*BRIEF A:* Translate this sentence from the passage on Mediapart into Spanish: "Le Monde is a prestigious newspaper published from Paris since 1944."
*BRIEF B:* According to the passage on Mediapart, why did the founders transfer their shares to a non-profit endowment in 2019?

*PAGE EXTRACT:*
Mediapart is famous for its investigative journalism. The digital news platform is available in French, English and Spanish. It is pay-walled from the day of its lunch in 2008, which signifies that nobody can open the website without a subscription. In Indian currency, the annual subscription of Mediapart is about ten thousand rupees. Students, the unemployed and pensioners can avail rebate at a subscription rate which amounts to about four thousand five hundred rupees. The paid subscriber base of Mediapart was estimated two lakh twenty thousand in 2021.
French newspapers enjoy a reputation in the international market. Generally, news platforms are owned and managed by industrial houses. Le Monde is a prestigious newspaper published from Paris since 1944. Edwy Plenel worked between 1980 and 2004 and was positioned as the editor-in-chief during 2000-2004. He led a group of six co-founders to launch an investigative news site being disillusioned with the state of contemporary French media. Mediapart started operation with 25 employees which rose to a staff strength of 131 by 2022, including 72 journalists and 59 employed incharge of marketing, technology and subscriber relations.
Ownership of news platforms determines its independence. Though Mediapart was developed as a company, the founders of the establishment transferred their shares to form a non-profit endowment in 2019 with the sole aim to prevent any potential takeover. Mediapart offers decent salaries to its employees. It believes that good journalism is a byproduct of the better livelihood of the newsworkers.
Mediapart editorial policy opposes traditional media wisdom. Generally, digital news platforms lay emphasis on (i) swift, (ii) short, (iii) covering many stories, (iv) for free circulation, (v) optimizing search engine rankings. But Mediapart (i) covers only a select number of stories, (ii) which are people-centric, (iii) written in long-form, (iv) not in a hurry to break the news, (v) publish in a pay-walled platform. It entertains a different experience to the news consumers. In India, the English daily newspaper The Telegraph published by Kolkata-based Anand Bazar Patrika Group and digital news site The Wire adopt such practices in reporting to an extent.
Qualitative journalism requires experimentation in form, and style in both editorial and business models. Most of news platform publishers avoid innovative approaches. They prefer to rely an models those are succeeded earlier and believe to be safe and consider a means to achieve success. However, in reality, such an attitude proves to be faulty in 90 percent of cases everywhere. The continuous struggle for existence imposes a wrong impact both upon publications and the quality of journalism.
Mediapart struggled in the beginning years. To launch the new platform seven founders gathered 60 percent of the project finance from their personal savings and 40 percent from investors. The initial fund was designed to last for three years. But in the absence of funds by the second year, the promoters went for a bank loan to pay salaries to the employees. By the third year of publication, only 20,000 paid subscriptions were sold. However, the breaking of investigative stories attracted readership and by 2011 the venture reached a break-even point in the business accumulating 60,000 subscribers.
Exposure of an undisclosed bank account by a budget minister of the French government by Mediapart led to a nationwide uproar and the accused minister had to resign. Similarly, the investigation into finance for elections by the Libyan head-of-the-nation to a former French president turned out to be an international sensation. The reporters and editorial team work closely with the lawyers while producing stories on investigations to avoid litigation. Around the first decade of publication, out of about 200 legal proceedings, only five judgments went against the publication.

[Entries for locating text and elements]
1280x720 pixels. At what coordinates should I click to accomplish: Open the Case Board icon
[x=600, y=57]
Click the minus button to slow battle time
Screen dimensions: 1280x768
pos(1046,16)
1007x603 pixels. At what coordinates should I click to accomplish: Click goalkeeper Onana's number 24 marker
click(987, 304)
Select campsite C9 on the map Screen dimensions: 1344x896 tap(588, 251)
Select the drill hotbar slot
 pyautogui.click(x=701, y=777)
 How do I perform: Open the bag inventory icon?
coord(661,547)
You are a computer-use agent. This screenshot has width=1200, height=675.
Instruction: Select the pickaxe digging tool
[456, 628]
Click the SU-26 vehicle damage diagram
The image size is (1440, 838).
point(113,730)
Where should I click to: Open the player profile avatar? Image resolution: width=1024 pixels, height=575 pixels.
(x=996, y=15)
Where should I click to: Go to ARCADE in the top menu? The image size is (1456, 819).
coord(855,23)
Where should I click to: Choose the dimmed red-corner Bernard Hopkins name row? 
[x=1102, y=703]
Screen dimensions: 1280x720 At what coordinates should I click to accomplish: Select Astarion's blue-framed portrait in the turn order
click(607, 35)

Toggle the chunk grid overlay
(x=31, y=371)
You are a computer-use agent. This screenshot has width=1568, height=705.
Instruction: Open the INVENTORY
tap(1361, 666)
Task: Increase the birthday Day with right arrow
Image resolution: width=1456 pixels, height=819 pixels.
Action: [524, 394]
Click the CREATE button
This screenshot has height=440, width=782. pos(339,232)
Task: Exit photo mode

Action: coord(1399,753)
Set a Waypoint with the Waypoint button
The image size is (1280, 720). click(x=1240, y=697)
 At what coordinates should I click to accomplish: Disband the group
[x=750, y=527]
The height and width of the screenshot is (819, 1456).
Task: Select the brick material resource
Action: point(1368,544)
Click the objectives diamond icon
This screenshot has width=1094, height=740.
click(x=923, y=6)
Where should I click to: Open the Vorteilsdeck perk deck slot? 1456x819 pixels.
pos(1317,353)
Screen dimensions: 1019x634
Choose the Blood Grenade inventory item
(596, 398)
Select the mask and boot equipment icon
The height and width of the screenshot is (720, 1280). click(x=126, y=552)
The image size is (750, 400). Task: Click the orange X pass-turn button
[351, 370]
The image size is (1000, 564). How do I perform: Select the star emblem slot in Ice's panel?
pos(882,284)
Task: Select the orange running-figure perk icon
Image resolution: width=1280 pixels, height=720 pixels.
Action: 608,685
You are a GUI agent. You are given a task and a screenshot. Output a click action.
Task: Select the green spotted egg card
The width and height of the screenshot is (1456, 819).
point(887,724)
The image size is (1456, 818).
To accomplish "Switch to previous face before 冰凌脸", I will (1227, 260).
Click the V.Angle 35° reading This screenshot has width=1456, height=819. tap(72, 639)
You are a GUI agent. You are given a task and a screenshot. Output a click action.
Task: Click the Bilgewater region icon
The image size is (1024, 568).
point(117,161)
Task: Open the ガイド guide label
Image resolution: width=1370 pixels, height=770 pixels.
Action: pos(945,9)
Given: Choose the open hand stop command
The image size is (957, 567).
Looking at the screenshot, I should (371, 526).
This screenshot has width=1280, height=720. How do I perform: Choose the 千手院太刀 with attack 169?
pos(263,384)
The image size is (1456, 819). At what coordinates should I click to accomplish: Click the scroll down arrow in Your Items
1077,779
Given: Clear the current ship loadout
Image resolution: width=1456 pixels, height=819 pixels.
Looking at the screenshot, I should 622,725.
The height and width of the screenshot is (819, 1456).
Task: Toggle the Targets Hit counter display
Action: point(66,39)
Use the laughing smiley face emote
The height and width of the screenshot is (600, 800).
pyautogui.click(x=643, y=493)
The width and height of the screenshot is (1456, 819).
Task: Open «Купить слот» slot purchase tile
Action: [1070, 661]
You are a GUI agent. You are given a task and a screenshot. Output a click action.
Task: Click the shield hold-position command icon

*EXERCISE ANSWER A:* Le Monde es un periódico prestigioso publicado en París desde 1944.

*EXERCISE ANSWER B:* They moved their shares into a non-profit endowment solely to prevent any potential takeover of Mediapart. The passage presents this within its point that ownership of a news platform determines its independence.